As can be seen from the above table, the aluminum-zinc alloy ingot castings of examples 1 to 3 have a good effect by the preparation method, and the reasonable configuration of the component contents of the aluminum-zinc alloy not only improves the hardness of the aluminum-zinc alloy, but also ensures that the aluminum-zinc alloy has excellent overall mechanical properties, and the alloy raw materials are added for multiple times, thereby avoiding the phenomena of bubbles and unstable components of the alloy material due to large temperature changes when the direct zinc ingot is melted, optimizing the die casting process parameters, improving the performance of the aluminum-zinc alloy to the maximum extent, and having the significant advantages of high hardness, high strength and the like.

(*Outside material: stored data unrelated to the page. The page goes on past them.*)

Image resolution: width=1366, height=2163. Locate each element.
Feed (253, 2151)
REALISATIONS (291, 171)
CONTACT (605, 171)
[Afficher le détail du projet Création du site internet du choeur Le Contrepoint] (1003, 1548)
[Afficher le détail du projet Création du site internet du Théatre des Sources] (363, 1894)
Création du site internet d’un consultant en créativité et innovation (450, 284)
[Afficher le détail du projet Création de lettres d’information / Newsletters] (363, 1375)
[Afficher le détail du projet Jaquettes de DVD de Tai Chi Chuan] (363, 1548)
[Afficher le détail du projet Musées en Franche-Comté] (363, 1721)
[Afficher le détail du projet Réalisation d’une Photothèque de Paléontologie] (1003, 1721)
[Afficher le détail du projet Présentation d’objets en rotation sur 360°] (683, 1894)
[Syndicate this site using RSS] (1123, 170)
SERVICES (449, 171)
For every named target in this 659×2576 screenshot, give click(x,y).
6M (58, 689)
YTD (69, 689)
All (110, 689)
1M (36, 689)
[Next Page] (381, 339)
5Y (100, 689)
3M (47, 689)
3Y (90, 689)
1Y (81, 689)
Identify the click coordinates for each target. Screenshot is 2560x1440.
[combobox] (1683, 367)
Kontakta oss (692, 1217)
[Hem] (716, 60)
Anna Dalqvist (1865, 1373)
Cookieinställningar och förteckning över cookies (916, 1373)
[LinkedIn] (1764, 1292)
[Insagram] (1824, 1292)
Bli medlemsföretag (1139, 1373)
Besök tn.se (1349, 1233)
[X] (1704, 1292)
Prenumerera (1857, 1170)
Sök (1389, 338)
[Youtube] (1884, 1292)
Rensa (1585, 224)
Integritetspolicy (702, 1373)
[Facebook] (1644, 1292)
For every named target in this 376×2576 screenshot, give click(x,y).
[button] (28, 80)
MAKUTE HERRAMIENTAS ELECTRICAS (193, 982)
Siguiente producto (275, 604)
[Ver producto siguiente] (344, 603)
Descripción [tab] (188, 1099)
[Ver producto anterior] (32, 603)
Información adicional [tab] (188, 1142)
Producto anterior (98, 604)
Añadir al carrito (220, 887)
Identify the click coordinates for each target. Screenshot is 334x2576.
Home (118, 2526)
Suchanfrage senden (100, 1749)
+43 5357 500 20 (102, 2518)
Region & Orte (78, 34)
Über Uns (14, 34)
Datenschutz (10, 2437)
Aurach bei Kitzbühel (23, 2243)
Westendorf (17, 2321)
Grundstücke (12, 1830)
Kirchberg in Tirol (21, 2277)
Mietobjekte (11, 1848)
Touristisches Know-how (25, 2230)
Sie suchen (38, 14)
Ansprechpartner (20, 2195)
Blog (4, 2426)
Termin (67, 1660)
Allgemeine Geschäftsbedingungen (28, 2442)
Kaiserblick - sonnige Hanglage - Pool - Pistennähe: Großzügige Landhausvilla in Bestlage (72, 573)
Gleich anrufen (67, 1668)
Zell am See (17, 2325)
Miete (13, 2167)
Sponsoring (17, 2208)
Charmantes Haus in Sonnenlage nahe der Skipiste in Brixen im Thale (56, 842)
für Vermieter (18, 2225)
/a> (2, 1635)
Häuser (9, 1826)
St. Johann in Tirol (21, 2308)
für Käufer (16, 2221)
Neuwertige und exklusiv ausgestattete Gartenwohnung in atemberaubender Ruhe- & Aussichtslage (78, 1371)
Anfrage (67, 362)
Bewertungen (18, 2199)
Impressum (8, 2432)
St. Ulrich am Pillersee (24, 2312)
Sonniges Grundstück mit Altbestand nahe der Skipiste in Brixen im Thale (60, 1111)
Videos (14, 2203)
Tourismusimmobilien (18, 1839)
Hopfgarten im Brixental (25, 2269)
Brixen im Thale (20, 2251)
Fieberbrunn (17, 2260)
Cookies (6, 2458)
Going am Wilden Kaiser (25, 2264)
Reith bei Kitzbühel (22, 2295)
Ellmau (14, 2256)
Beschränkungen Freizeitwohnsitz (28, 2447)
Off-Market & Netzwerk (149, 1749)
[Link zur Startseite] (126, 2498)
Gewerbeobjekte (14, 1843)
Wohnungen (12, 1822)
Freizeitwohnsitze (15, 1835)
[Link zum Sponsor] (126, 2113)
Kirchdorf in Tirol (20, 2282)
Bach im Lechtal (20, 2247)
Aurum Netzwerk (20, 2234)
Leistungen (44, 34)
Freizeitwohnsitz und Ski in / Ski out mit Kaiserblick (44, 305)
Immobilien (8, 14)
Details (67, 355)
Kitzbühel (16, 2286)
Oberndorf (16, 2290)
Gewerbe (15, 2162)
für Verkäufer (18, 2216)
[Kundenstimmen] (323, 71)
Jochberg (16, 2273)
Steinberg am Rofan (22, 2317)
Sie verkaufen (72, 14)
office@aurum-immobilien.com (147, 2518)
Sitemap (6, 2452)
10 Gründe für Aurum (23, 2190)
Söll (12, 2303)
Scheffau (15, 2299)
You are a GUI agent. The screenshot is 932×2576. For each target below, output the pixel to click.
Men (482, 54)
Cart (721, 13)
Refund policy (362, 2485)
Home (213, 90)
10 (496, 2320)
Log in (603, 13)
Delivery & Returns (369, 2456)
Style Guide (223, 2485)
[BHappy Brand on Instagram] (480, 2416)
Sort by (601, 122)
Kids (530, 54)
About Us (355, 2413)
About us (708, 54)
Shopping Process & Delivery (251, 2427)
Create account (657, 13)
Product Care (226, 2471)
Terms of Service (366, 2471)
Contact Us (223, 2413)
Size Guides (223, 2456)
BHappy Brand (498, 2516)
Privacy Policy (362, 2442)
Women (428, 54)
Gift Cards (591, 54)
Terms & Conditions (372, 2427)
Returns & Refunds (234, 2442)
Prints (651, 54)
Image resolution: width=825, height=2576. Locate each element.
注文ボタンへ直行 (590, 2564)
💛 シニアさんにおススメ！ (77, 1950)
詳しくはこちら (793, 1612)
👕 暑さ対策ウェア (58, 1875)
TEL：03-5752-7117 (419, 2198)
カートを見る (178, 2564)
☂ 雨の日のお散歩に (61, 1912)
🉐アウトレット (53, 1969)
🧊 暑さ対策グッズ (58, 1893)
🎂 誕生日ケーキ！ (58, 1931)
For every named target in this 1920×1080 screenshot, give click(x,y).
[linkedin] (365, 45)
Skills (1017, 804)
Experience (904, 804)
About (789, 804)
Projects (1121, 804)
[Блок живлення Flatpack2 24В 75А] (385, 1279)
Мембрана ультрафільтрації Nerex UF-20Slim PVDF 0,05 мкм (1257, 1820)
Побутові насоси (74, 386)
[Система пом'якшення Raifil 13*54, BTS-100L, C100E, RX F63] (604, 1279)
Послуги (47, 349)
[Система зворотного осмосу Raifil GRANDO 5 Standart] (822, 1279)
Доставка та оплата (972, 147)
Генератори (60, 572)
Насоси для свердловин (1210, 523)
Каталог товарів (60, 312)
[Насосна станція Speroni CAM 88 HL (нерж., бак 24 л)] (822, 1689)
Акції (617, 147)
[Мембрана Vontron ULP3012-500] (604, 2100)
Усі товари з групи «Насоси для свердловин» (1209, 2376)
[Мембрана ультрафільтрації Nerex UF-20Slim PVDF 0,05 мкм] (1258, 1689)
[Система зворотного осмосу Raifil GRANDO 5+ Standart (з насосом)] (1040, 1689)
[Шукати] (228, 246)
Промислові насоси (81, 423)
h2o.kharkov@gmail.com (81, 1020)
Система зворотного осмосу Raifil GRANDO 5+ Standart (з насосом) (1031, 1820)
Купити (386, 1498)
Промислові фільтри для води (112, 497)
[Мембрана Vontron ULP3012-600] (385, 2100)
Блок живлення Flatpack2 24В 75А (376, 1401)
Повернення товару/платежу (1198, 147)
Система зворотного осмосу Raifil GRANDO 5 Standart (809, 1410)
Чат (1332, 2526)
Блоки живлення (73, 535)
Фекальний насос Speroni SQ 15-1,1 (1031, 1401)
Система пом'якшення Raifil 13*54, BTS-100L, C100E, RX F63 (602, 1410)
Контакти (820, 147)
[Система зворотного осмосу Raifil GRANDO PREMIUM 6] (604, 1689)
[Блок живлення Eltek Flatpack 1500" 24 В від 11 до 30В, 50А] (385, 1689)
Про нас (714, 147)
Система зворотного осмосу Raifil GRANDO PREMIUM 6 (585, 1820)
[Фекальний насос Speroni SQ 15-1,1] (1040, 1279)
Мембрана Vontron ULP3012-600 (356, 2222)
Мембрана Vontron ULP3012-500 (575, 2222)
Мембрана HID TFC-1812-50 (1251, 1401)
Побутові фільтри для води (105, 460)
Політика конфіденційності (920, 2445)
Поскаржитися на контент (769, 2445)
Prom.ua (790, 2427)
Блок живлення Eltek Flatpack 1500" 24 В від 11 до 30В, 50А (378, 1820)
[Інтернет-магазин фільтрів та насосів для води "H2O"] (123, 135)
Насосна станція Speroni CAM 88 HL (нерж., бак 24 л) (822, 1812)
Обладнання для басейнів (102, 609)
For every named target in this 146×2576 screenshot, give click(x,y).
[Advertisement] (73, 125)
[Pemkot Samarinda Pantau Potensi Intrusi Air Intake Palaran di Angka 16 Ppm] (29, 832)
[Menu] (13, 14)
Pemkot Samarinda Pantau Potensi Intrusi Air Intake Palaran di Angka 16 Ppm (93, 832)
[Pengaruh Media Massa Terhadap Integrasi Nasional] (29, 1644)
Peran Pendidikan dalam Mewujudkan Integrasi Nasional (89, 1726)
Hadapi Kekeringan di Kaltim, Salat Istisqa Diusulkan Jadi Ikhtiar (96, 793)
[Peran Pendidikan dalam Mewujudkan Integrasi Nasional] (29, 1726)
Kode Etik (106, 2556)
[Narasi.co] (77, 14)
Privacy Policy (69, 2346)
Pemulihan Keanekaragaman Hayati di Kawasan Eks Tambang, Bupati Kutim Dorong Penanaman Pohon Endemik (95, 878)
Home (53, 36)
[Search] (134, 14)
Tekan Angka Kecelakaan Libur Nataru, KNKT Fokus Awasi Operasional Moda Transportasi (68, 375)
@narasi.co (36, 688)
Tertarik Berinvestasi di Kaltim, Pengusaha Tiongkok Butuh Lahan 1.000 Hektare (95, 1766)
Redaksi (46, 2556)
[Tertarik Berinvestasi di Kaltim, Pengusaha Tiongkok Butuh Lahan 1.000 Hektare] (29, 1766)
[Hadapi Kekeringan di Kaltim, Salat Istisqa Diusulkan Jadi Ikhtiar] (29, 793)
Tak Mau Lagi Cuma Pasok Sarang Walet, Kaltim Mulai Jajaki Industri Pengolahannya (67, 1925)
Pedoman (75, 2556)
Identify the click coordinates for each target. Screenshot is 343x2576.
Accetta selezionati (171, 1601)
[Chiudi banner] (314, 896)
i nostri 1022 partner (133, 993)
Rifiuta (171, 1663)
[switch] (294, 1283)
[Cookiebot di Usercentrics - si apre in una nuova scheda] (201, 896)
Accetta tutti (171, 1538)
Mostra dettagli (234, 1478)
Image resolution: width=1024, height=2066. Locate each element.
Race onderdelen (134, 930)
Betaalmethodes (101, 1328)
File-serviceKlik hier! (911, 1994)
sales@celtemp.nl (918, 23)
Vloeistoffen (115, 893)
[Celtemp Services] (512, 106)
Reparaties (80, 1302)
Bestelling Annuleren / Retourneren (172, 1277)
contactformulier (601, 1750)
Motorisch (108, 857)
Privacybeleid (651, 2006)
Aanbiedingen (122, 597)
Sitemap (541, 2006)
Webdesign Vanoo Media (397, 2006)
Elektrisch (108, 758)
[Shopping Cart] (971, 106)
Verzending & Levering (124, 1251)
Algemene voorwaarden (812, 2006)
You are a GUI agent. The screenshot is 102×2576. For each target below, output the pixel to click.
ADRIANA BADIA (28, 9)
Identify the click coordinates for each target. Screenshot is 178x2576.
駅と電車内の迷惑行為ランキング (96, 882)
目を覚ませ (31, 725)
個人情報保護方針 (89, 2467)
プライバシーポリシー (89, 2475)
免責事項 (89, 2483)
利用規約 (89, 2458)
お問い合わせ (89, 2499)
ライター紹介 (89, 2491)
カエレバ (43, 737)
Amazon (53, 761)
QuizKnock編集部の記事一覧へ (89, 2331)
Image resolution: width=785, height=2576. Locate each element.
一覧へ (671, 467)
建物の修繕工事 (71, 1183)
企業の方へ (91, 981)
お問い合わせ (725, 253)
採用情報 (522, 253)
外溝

It is noted that, herein, relational terms such as first and second, and the like may be used solely to distinguish one entity or action from another entity or action without necessarily requiring or implying any actual such relationship or order between such entities or actions. Also, the terms "comprises," "comprising," or any other variation thereof, are intended to cover a non-exclusive inclusion, such that a process, method, article, or apparatus that comprises a list of elements does not include only those elements but may include other elements not expressly listed or inherent to such process, method, article, or apparatus.

Although embodiments of the present invention have been shown and described, it will be appreciated by those skilled in the art that changes, modifications, substitutions and alterations can be made in these embodiments without departing from the principles and spirit of the invention, the scope of which is defined in the appended claims and their equivalents.